Microsoft’s Windows 10 represents the convergence of the OS platform for the company, one model deployed across multiple devices and platforms, explained Ineke Geesnik, Windows Business Group Lead, Microsoft LATAM New Markets.
Microsoft is seeking to reduce the cost of IT support. Keeping end-user devices up to date costs US$146 per year and password reset costs make up almost 30 per cent of help desk costs with an estimated US$25 per incident.
Supporting mobile devices is 17 percent of those costs.
New technologies that allow Windows 10 to be unlocked using facial recognition will help in reducing some of those costs.
Leakage of corporate data has increased by 23 per cent over the last 12 months and costs US$640,000 per company per year.

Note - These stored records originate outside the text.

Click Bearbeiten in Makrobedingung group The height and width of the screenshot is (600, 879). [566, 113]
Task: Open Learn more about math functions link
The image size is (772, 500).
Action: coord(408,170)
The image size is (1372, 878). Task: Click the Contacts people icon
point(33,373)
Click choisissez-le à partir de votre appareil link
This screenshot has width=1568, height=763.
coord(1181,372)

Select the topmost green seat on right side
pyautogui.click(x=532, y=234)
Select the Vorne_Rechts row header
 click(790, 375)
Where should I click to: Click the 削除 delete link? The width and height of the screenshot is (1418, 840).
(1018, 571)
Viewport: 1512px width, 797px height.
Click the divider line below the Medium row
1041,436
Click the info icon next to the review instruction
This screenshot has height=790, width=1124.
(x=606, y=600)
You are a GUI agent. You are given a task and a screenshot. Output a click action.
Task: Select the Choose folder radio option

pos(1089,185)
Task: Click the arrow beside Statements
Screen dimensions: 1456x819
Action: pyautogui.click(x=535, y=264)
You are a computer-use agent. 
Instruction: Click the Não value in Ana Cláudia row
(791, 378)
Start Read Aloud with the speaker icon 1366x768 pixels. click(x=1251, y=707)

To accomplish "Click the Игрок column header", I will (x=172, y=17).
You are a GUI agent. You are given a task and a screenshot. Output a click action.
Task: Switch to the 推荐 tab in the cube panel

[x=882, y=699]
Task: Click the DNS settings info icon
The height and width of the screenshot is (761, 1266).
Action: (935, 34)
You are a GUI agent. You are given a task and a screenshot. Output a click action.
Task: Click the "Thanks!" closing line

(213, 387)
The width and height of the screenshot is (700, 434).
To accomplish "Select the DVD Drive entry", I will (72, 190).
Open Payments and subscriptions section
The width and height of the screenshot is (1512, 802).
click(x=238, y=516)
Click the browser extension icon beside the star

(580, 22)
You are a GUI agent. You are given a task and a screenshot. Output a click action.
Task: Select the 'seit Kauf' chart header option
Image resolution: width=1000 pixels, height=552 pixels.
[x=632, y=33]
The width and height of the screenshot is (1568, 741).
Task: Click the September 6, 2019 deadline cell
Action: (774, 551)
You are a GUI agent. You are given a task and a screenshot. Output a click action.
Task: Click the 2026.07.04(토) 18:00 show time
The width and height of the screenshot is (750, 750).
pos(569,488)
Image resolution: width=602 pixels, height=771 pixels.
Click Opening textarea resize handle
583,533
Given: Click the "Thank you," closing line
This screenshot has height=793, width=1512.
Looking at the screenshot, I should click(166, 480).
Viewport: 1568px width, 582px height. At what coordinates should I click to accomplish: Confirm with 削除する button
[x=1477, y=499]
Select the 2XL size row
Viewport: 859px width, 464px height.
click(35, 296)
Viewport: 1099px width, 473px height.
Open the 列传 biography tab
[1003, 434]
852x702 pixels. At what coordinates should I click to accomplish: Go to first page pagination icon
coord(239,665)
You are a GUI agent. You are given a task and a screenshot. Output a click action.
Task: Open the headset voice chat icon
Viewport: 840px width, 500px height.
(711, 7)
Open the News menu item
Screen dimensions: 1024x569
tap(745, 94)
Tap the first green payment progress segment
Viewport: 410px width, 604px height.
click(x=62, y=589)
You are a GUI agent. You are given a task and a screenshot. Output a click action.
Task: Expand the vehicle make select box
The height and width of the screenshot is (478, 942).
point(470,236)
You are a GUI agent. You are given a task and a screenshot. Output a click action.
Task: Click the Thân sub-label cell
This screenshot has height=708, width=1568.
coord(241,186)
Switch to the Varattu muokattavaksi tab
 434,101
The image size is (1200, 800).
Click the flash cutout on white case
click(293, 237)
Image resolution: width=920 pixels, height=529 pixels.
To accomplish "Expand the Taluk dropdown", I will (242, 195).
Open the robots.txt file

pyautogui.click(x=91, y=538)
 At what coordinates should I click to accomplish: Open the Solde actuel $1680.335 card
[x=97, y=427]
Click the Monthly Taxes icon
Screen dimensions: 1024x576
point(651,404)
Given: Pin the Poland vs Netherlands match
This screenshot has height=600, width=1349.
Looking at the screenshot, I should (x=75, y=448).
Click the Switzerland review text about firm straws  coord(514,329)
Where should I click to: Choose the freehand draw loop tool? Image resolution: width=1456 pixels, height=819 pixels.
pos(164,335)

Businesses will be able to establish their own private Windows store and the company is ending support for earlier versions of Internet Explorer in January 2016, “the future is Edge.”
The company will roll out Windows deployments in other realms as well, adding Windows as a service at the consumer level and at the other extreme, developing hardened versions for use in critical workspaces, such as air traffic control and emergency rooms.
“In the middle are business users,” Geesnik said, “where IT can control the pace of updates and access.